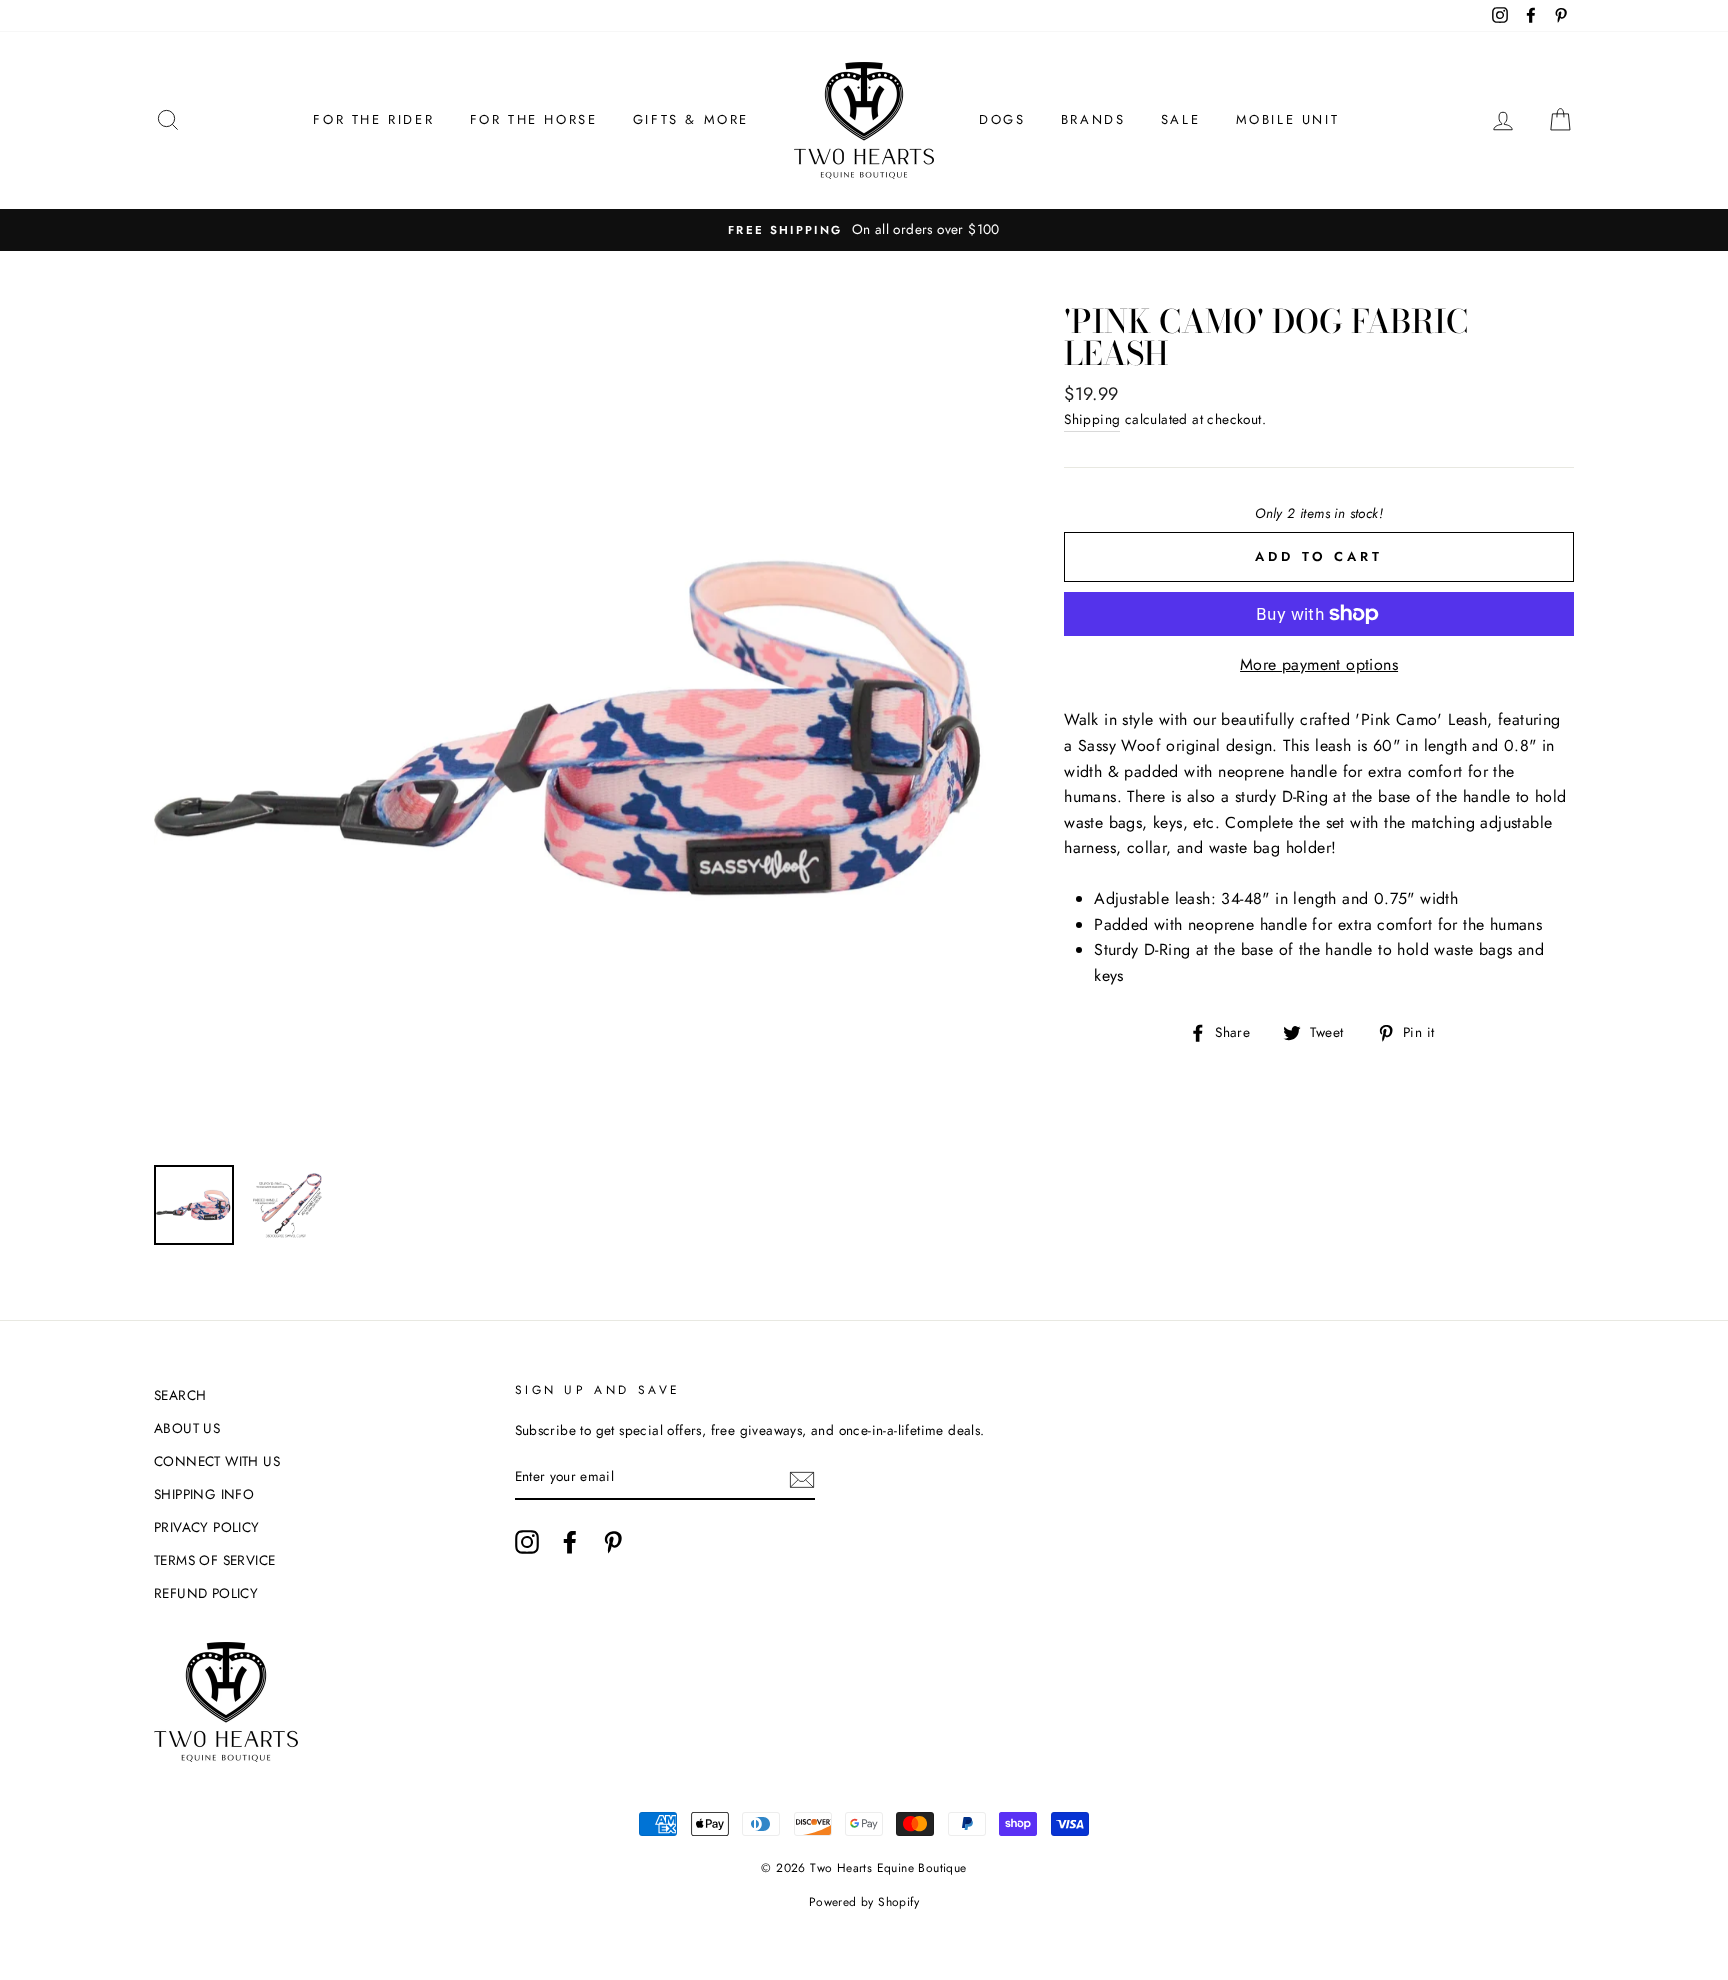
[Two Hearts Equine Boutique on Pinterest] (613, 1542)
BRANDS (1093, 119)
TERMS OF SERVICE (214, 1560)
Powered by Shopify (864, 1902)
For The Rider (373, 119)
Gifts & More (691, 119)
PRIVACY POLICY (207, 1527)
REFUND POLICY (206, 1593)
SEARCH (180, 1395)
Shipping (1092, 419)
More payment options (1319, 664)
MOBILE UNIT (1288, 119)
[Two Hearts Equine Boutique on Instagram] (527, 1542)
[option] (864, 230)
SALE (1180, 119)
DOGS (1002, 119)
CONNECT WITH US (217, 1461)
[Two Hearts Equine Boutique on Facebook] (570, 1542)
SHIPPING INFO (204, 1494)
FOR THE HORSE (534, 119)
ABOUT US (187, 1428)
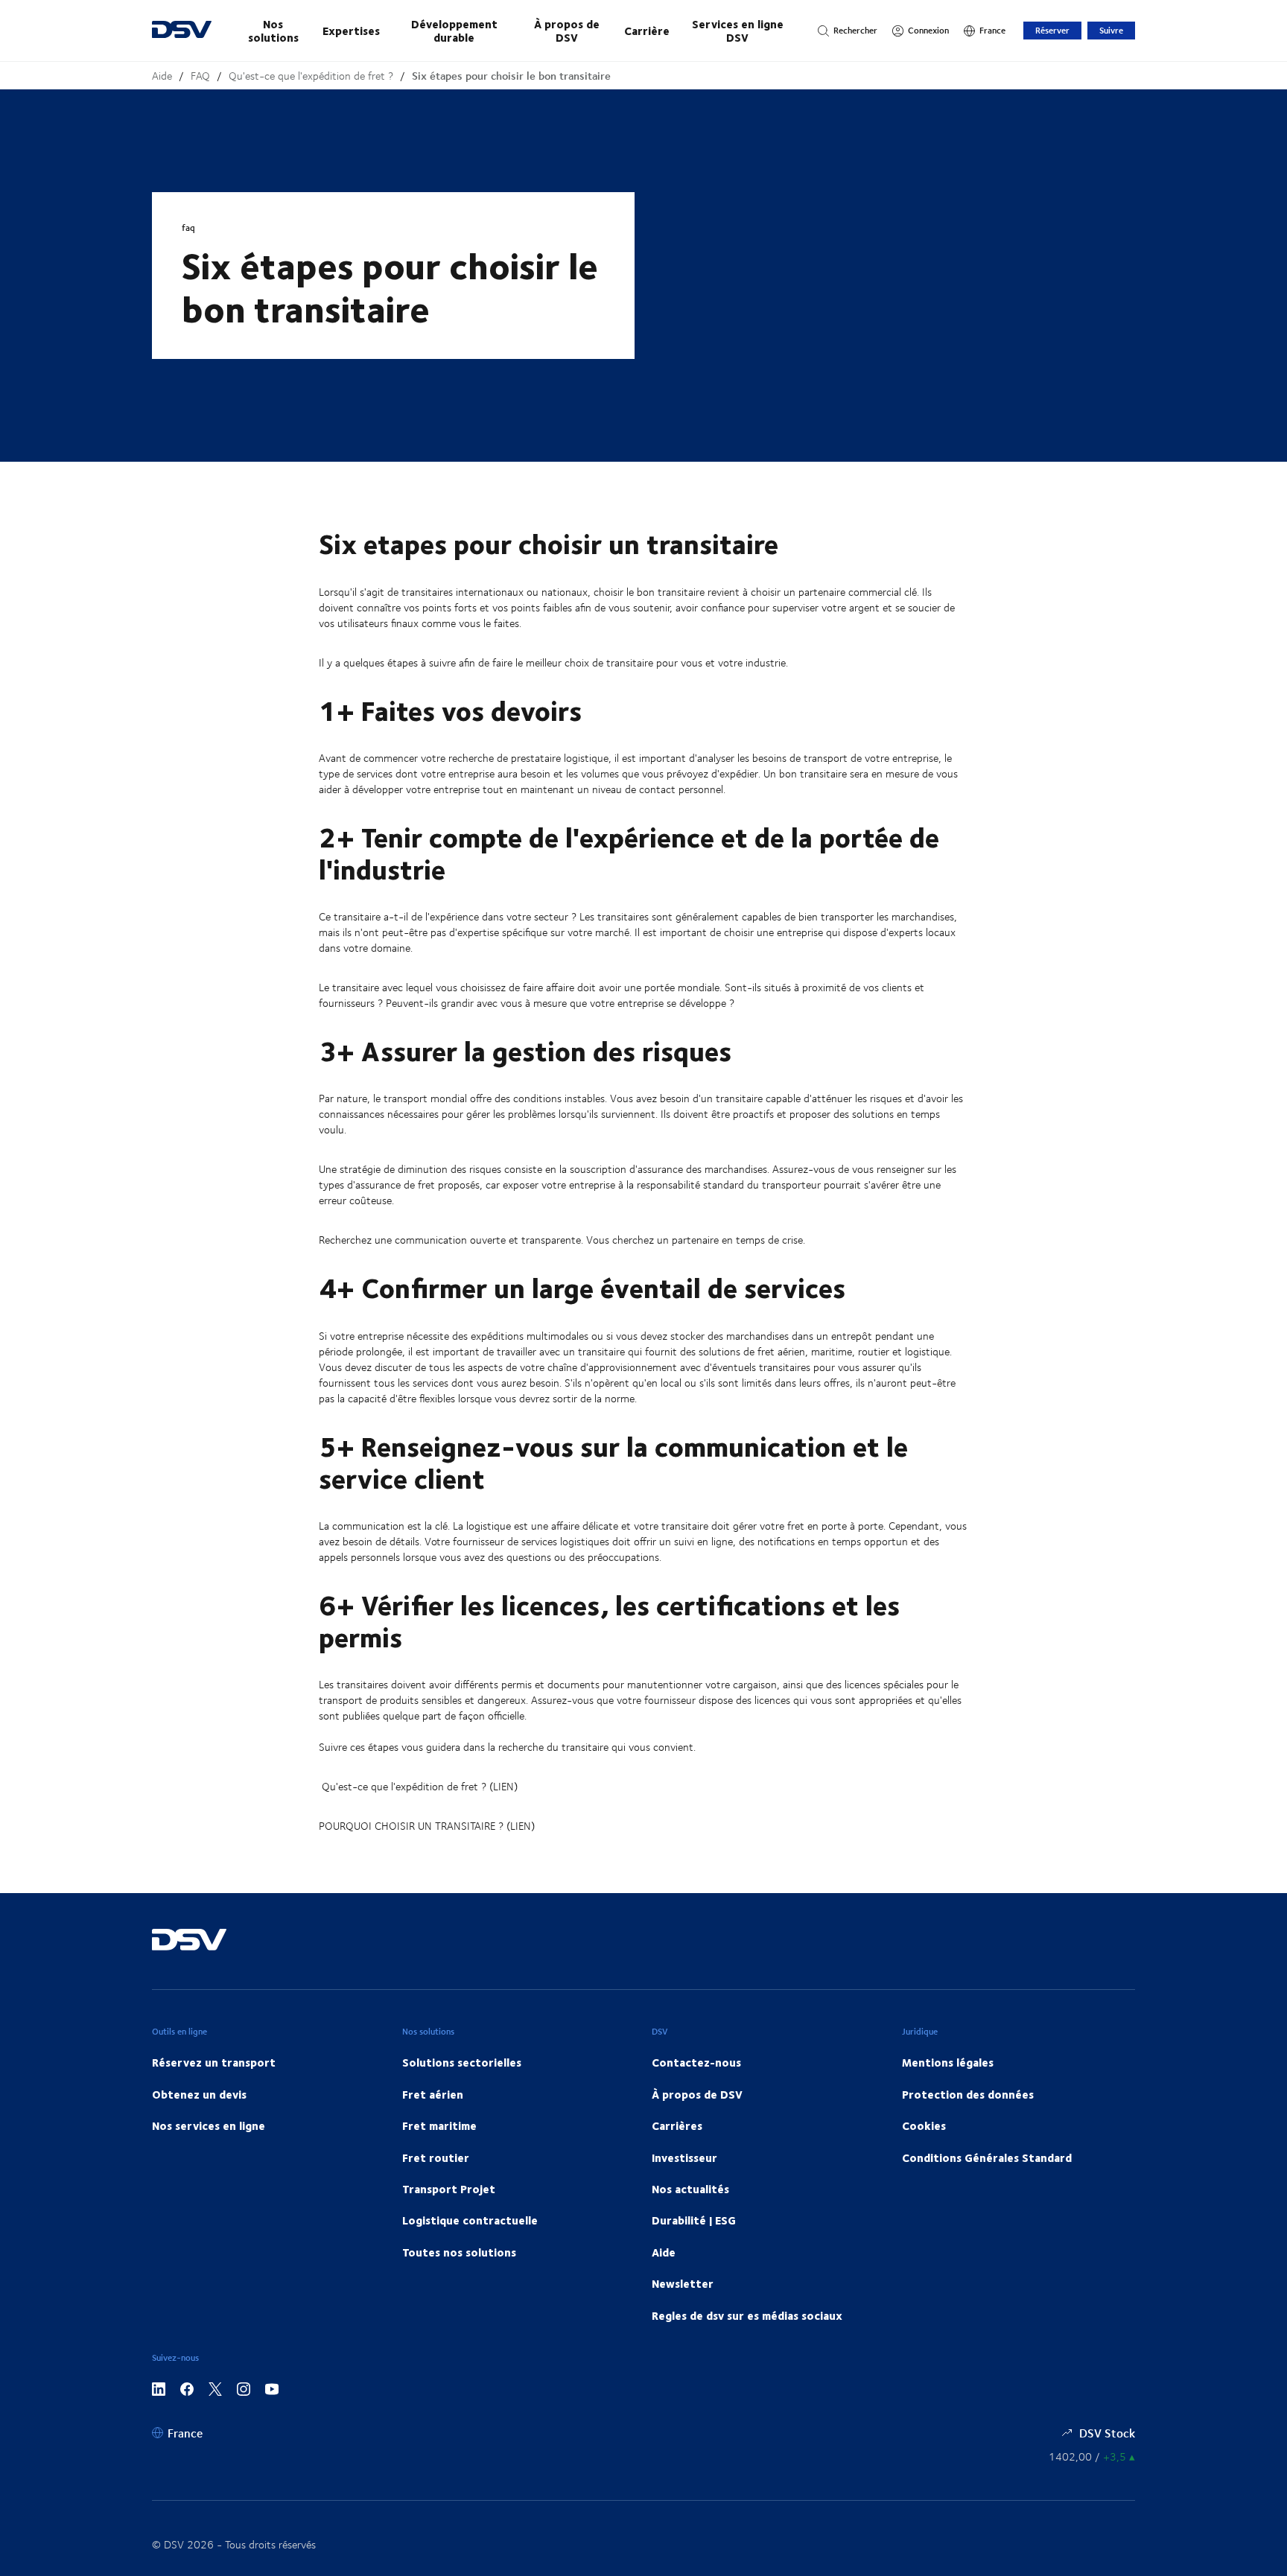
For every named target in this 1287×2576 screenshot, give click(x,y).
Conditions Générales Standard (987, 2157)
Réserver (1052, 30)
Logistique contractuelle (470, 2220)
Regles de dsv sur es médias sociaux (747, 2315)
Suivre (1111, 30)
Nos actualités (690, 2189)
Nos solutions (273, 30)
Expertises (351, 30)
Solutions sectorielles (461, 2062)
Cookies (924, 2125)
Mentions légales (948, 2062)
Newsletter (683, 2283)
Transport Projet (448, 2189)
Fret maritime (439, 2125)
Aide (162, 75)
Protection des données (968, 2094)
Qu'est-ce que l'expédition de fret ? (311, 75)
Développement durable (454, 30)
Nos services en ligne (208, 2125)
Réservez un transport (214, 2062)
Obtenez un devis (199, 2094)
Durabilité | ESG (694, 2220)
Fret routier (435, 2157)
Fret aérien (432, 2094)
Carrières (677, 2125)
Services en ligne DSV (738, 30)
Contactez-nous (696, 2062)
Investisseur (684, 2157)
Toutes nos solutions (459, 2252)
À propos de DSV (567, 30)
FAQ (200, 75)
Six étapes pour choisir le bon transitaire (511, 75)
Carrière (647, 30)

------------------------------------------------

What is needed.
Before printing anything, remove the pictures; then print all the records exactly.

Answer area.
[Two Hearts Equine Boutique on Pinterest] (613, 1542)
BRANDS (1093, 119)
TERMS OF SERVICE (214, 1560)
Powered by Shopify (864, 1902)
For The Rider (373, 119)
Gifts & More (691, 119)
PRIVACY POLICY (207, 1527)
REFUND POLICY (206, 1593)
SEARCH (180, 1395)
Shipping (1092, 419)
More payment options (1319, 664)
MOBILE UNIT (1288, 119)
[Two Hearts Equine Boutique on Instagram] (527, 1542)
[option] (864, 230)
SALE (1180, 119)
DOGS (1002, 119)
CONNECT WITH US (217, 1461)
[Two Hearts Equine Boutique on Facebook] (570, 1542)
SHIPPING INFO (204, 1494)
FOR THE HORSE (534, 119)
ABOUT US (187, 1428)
For every named target in this 1287×2576 screenshot, give click(x,y).
Conditions Générales Standard (987, 2157)
Réserver (1052, 30)
Logistique contractuelle (470, 2220)
Regles de dsv sur es médias sociaux (747, 2315)
Suivre (1111, 30)
Nos actualités (690, 2189)
Nos solutions (273, 30)
Expertises (351, 30)
Solutions sectorielles (461, 2062)
Cookies (924, 2125)
Mentions légales (948, 2062)
Newsletter (683, 2283)
Transport Projet (448, 2189)
Fret maritime (439, 2125)
Aide (162, 75)
Protection des données (968, 2094)
Qu'est-ce que l'expédition de fret ? (311, 75)
Développement durable (454, 30)
Nos services en ligne (208, 2125)
Réservez un transport (214, 2062)
Obtenez un devis (199, 2094)
Durabilité | ESG (694, 2220)
Fret routier (435, 2157)
Fret aérien (432, 2094)
Carrières (677, 2125)
Services en ligne DSV (738, 30)
Contactez-nous (696, 2062)
Investisseur (684, 2157)
Toutes nos solutions (459, 2252)
À propos de DSV (567, 30)
FAQ (200, 75)
Six étapes pour choisir le bon transitaire (511, 75)
Carrière (647, 30)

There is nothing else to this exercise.